OpenAI-backed animated feature Critterz arrived at the Cannes market this week without the in-festival premiere its producers had targeted, according to a report by The Next Web. The miss is a public test of the AI-feature-film pitch: build a movie in nine months for under $30 million by replacing traditional animation pipelines with generative models.

The bigger story sits inside the production. Critterz lost Sora, its core video tool, mid-flight. OpenAI announced the consumer Sora app's discontinuation on March 24, 2026, after the product burned roughly $1 million a day in compute against a tiny revenue base and lost more than half its users in three months.

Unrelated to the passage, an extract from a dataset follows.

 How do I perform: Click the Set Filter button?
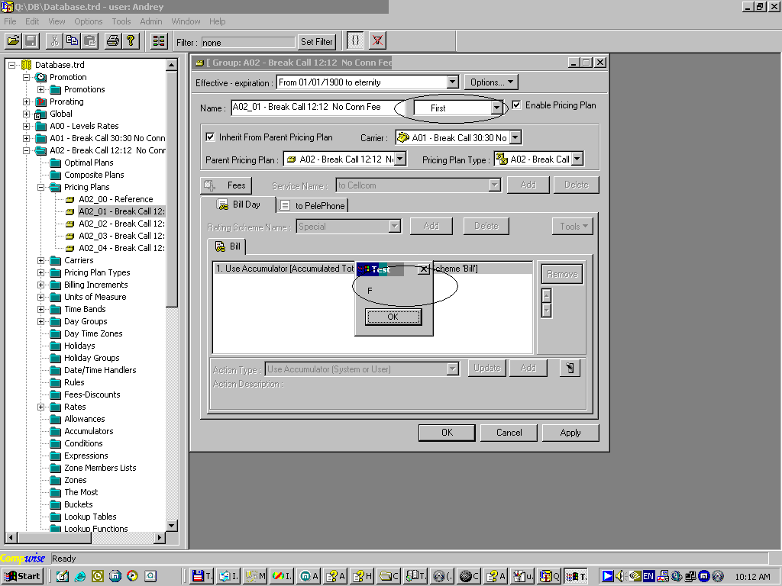[317, 42]
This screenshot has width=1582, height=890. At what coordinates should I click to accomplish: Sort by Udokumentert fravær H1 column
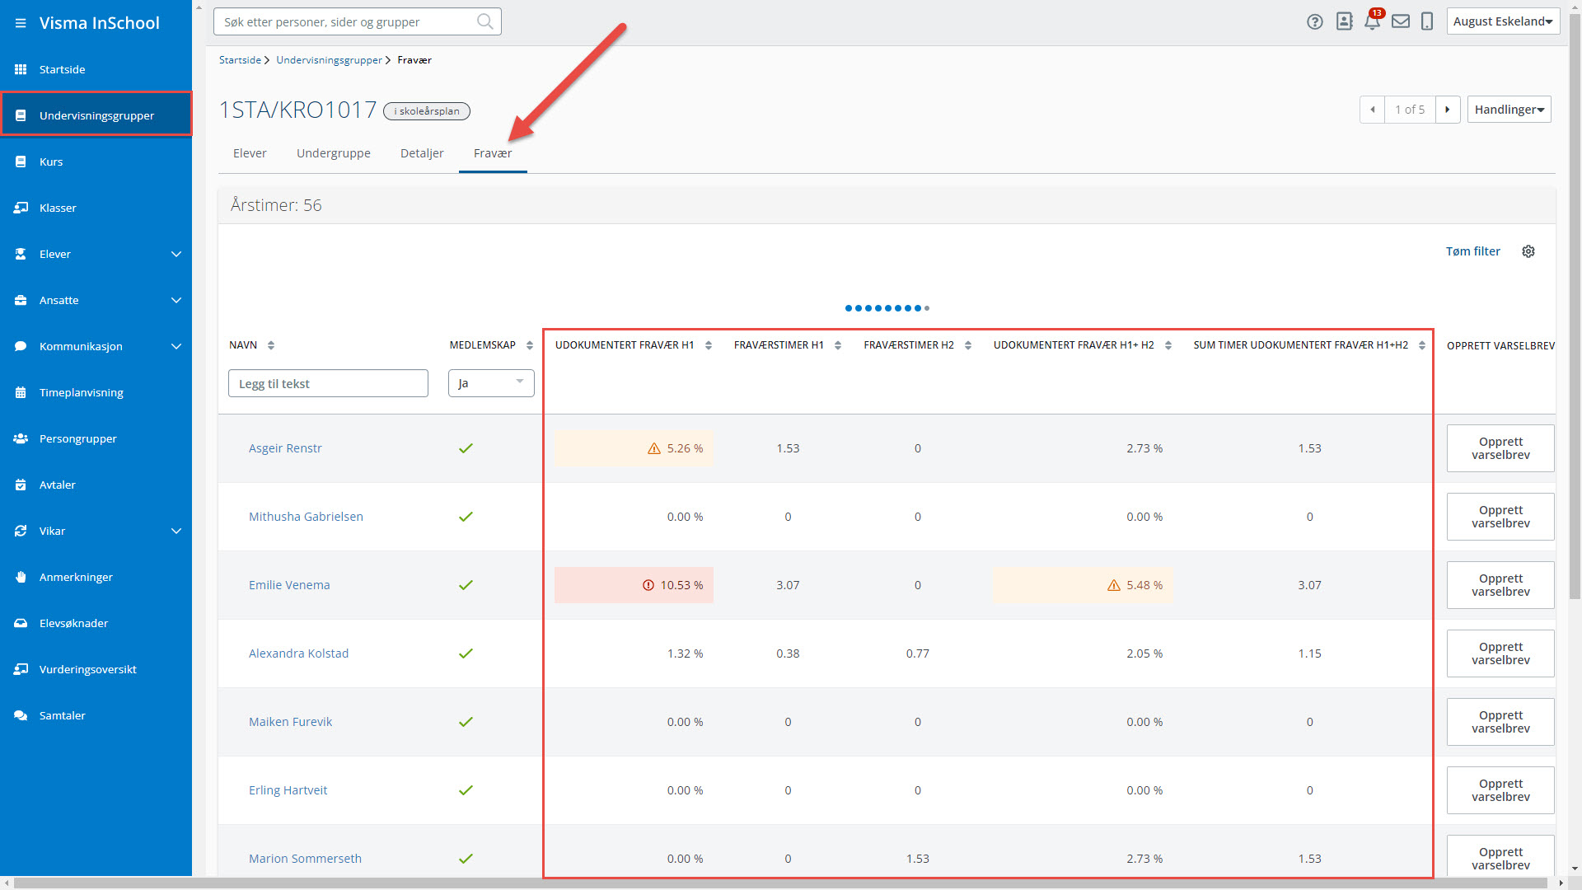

What This Means for Working Animators Right Now

If your in-production pipeline depends on a single AI video tool, you have a vendor risk that traditional animators do not. The fix is the same one Native Foreign (Critterz's AI lead) is reportedly using: keep two or three video models hot. The 2026 production-ready alternatives that ship today include Runway Gen-4.5, Kling 3.5, Google's new Gemini Omni, plus open-weights options like Wan-2.2 and LTX-2.3 you can self-host. Our 2026 video generator comparison walks through which one fits which scene type.

Why It Matters

Critterz was the marquee proof-of-concept for "AI-native" feature production. The project is led by director Nik Kleverov of Native Foreign with AGC International and Vertigo Films, adapted from a 2023 Chad Nelson short made at OpenAI on DALL-E and early Sora. A missed festival premiere undercuts the speed narrative the team has been selling. It also shows that frontier AI tools are not yet stable production infrastructure the way an Adobe license or a Maya seat is. Tools that ship in March can be gone by April.

Key Details

Sora's web app shut down on April 26, 2026; the API runs until September 24. OpenAI's acquisition of Weights.gg in May signals where the company is putting consumer creative dollars next, but it does not bring Sora back. Native Foreign has not disclosed what replaced Sora inside Critterz, only that the studio works across multiple generative platforms. The Cannes market screenings continue this week even without the festival-program slot.

What to Do Next

Audit any AI-dependent shot you have in flight. For each one, list a primary tool, a secondary tool that produces a similar look, and a fallback that you can run locally on your own GPU. The fallback is the one that matters: multi-shot Kling 3 workflows and open-weights pipelines exist precisely so a vendor decision cannot strand your project. Test the secondary on one finished shot this week so you know the conversion cost before you need it.